Nel nido dei non detti
Ieri nei Cineasti del Presente e in una Sala piena il debutto di Klaudia Reynicke Un film ticinese, girato in Ticino, che in un paese immaginario trova una storia senza tempo. Quando l’appartenenza o il rifiuto della propria comunità ci impongono scelte d
Era il 7 febbraio 2002 quando il piccolo Luca Mongelli è stato ritrovato nudo, tumefatto e privo di sensi sulla neve di Veysonnaz. Oggi, per le conseguenze di quell’aggressione, è un adolescente cieco e in sedia a rotelle, ma con un curriculum da ottimo studente. Per le autorità vallesane, a ridurlo in quel modo era stato il cane di famiglia, che gli ha procurato lividi ma non ferite da morso, ed ha pure ripiegato i suoi vestiti sulla neve. Lui, in paese, era lo straniero bullizzato dai coetanei. Per Luca e suo fratello a picchiarlo erano stati tre ragazzi del posto. Oskar Freysinger, quando era consigliere nazionale Udc (vallesano), ha scritto un romanzo-denuncia su questa vicenda, per alcuni anni rimasto anonimo. A quel tragico caso di violenza, omertà e malagiustizia in salsa elvetica, si è ispirata Klaudia Reynicke per il suo ‘Il nido’, presentato ieri nel concorso Cineasti del Presente. Ma il richiamo alla realtà si ferma qui, non si indaga il caso giudiziario. La domanda alla base del film, come detto ieri dalla regista, è un’altra: se dei ragazzini si macchiano di una colpa così grave, e vengono coperti da un’intera comunità, che tipo di adulti diventeranno? E, aggiungiamo noi, quale morbo infetta quella stessa comunità perché tre bambini possano arrivare a tanto?
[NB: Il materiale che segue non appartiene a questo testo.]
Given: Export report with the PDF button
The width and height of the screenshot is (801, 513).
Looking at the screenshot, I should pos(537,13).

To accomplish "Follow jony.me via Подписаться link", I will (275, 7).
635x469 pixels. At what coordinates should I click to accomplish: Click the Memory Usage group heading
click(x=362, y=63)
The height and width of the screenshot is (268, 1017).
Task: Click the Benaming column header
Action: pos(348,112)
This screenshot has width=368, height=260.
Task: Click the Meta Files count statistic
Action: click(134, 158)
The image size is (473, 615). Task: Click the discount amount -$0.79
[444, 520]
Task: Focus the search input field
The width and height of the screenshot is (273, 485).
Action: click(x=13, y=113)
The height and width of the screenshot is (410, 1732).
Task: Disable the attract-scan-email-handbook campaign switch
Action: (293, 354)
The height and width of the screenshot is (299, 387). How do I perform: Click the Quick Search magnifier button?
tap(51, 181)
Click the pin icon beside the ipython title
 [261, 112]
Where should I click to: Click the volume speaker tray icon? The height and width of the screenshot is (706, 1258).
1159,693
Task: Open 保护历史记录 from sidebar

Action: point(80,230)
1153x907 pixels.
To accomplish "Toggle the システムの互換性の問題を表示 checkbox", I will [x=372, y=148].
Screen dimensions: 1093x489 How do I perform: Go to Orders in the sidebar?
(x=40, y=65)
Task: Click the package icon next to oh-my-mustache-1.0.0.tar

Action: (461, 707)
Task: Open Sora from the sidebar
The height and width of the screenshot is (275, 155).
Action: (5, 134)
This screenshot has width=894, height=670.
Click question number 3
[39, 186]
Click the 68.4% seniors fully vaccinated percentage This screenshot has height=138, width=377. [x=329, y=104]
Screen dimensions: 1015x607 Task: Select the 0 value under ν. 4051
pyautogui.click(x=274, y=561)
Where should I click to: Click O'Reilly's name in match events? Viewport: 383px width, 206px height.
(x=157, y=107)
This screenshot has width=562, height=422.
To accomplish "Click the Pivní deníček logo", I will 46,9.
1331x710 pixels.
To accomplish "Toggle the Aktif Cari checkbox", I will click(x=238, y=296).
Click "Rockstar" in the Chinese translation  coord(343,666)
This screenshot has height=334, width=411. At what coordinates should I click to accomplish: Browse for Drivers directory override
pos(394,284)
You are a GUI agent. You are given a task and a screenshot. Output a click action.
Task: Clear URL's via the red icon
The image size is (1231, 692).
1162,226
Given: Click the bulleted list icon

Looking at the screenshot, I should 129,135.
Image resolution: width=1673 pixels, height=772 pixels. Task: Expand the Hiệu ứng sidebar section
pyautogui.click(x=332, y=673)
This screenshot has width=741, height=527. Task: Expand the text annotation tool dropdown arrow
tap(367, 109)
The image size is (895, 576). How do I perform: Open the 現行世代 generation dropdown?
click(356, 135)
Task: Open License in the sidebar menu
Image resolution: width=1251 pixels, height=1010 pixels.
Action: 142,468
Paese qualunque, dramma universale
‘Il nido’ porta sullo schermo proprio il dramma del senso di appartenenza al proprio contesto sociale; o del suo rifiuto, attraverso cui passare per definire sé stessi e i propri valori, non barattabili con niente. Protagonista è infatti una ventenne, Cora, interpretata da una bra-
va Ondina Quadri. Girato in gran parte a Palagnedra e nelle Centovalli, con una puntata alla Madonna di Scarpapè, il film è una produzione ticinese di Amka Films di Tiziana Soudani, in collaborazione con la Rsi, l’italiana Tempesta e la Rai. E presenta un cast di tutto rispetto con, fra gli altri, Fabrizio Rongione, Luigi Diberti e Sonia Gessner. Svizzera di origini peruviane, trapiantata in Ticino, pur essendo in Concorso Klaudia Reynicke non ha goduto della stessa attenzione di altri ticinesi passati al Festival prima di lei; forse è troppo esotica, forse spende troppo tempo a cercare di lavorare bene piuttosto che a vendersi bene (anche alla recente assegnazione delle borse cantonali non le è toccato niente, pur essendo, a quanto abbiamo potuto vedere, quella che meglio ha capito come si scrive un film). Beninteso, ‘Il nido’ presenta tanti difetti tipici dei piccoli film – a tratti, soprattutto all’inizio, l’ambientazione e la storia appaiono poco credibili, le soluzioni di regia un po’ di fortuna, gli snodi narrativi forzati, i conflitti un po’ chiamati –, eppure rivela una forza di sguardo e una consapevolezza rare, che catturano l’attenzione e fanno sperare in ben altri risultati. La storia in breve: Cora ritorna nel suo paese fra le montagne, dove lavorerà con le comitive di pellegrini che regolarmente vengono a visitare il luogo dell’apparizione della Madonna. Di questo commercio godono anche sua nonna e suo padre, il sindaco. Il ritorno in paese di un uomo misterioso, “lo straniero”, fa però tornare a galla un caso di cronaca di alcuni decenni prima: l’aggressione di un bambino, attribuita a un cane. Quell’uomo sembra conoscere la verità e vuole finalmente affermarla. E anche Cora, parte integrante di quel mondo, dovrà fare una scelta, in un contesto in cui ipocrisia e amoralità sembrano perpetuarsi nel tempo, di generazione in generazione, cementando il patto fra paesani. La regista ha il merito di allontanarsi dalla cronaca e, seguendo i propri interrogativi, di trovare una tragedia universale.